Which states ban police facial recognition?

As of early 2026, Vermont and Virginia have enacted statewide moratoriums or bans on law enforcement use of facial recognition. Massachusetts has a statewide moratorium that restricts government use to narrow channels through the RMV or FBI. Maine requires a court order before any law enforcement facial recognition search. At the city level, San Francisco, Oakland, Boston, Portland (Oregon), Minneapolis, Cambridge, and New Orleans have all banned police facial recognition. See our Facial Recognition Tracker for the most current list and bill details.

What states restrict predictive policing?

Several jurisdictions have acted to restrict or ban predictive policing algorithms. Santa Cruz, California, was the first city to ban predictive policing outright in 2020. Illinois requires transparency reporting for algorithmic policing tools. New Jersey's Attorney General mandates disclosure and bias audits for law enforcement algorithmic decision-making tools. Vermont and Washington have proposed impact assessment requirements for AI-based policing tools. At the federal level, there is growing pressure for standardized transparency requirements. Visit the Bias Audit Requirements tracker for details on algorithmic accountability laws by state.

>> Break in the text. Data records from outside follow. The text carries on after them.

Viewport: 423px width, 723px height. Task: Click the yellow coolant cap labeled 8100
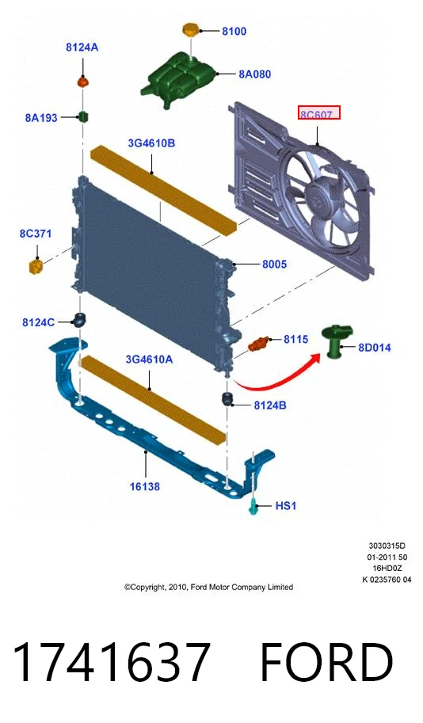point(191,30)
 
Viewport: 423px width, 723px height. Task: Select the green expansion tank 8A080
point(180,79)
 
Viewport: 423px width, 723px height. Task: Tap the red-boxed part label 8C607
point(318,112)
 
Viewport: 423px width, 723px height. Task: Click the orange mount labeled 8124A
point(82,82)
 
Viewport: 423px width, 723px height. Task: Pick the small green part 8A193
point(83,116)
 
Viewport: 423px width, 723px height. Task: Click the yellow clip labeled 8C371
point(36,267)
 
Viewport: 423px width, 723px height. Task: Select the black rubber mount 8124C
point(79,318)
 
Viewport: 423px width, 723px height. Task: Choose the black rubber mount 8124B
point(229,399)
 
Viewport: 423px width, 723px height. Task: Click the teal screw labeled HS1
point(253,507)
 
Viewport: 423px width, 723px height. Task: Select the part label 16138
point(144,486)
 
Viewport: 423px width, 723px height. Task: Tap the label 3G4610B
point(151,143)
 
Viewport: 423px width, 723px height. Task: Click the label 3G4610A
point(149,359)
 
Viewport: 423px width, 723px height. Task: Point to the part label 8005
point(274,264)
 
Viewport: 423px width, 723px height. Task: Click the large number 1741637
point(112,662)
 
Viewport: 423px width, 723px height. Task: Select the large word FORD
point(327,662)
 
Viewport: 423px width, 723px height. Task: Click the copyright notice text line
point(208,587)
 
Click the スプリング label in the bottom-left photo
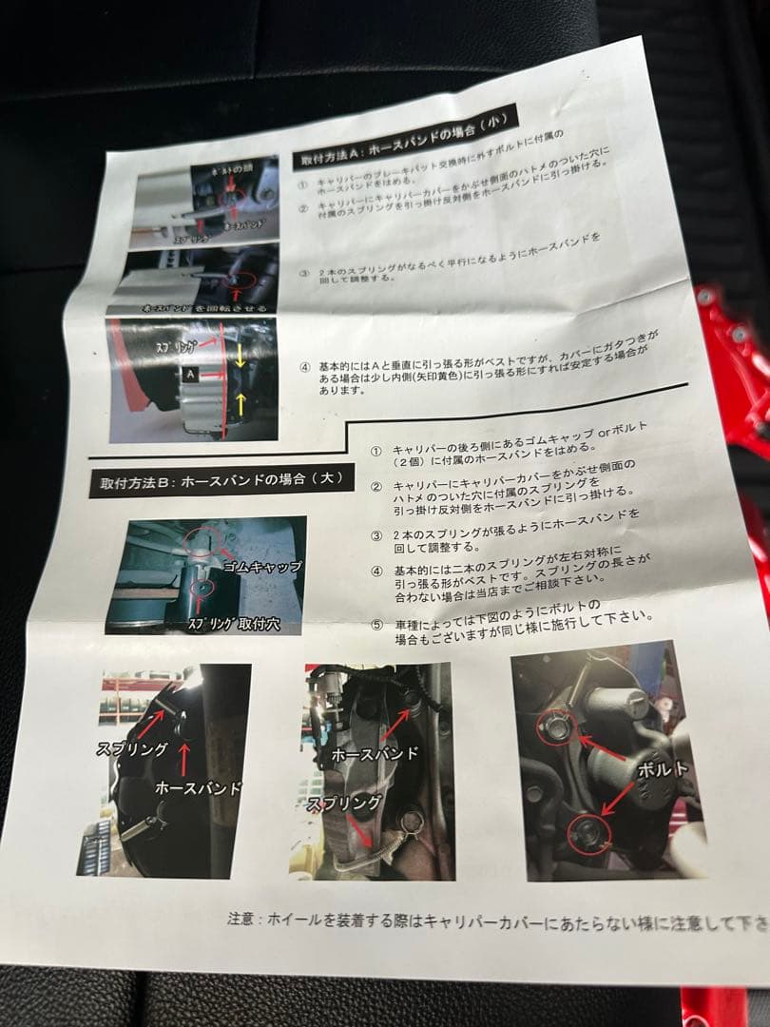pos(132,748)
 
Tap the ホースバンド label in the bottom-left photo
pos(198,788)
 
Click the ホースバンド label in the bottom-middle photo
pos(375,754)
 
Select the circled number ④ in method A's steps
pos(305,366)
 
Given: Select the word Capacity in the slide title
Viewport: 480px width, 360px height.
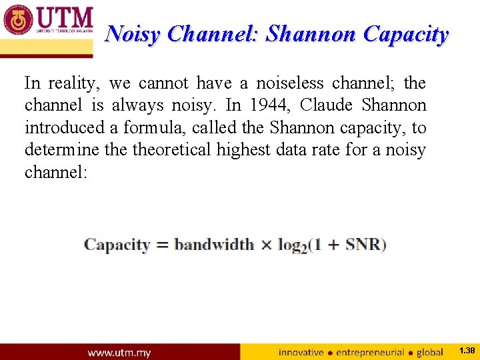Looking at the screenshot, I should [405, 34].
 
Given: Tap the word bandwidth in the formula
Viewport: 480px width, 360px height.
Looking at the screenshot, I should [214, 245].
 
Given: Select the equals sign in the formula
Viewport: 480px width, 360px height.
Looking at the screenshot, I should [162, 245].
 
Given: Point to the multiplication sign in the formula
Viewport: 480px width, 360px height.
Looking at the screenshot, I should [266, 245].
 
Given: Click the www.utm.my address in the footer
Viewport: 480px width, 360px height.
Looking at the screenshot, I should [120, 352].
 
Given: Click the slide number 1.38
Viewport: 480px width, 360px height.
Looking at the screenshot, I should [467, 350].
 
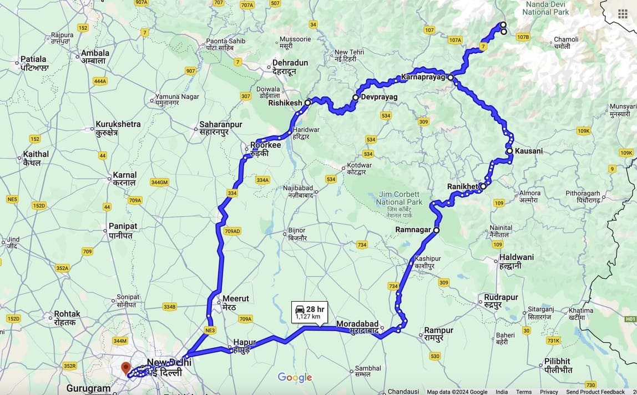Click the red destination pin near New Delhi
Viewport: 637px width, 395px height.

Are body cam AI tools regulated?

Yes, and regulation is expanding. Washington state explicitly prohibits real-time facial recognition on body-worn camera feeds and requires accountability reports before agencies can deploy any facial recognition technology. Illinois BIPA creates significant liability risk for applying facial recognition to body camera footage, since faceprint data collection generally requires informed consent. Oregon restricts post-hoc facial recognition analysis of body camera recordings. Colorado requires written policies governing AI analytics on body camera data. At the federal level, the Department of Justice has issued guidance recommending human review requirements and prohibiting facial recognition as the sole basis for probable cause.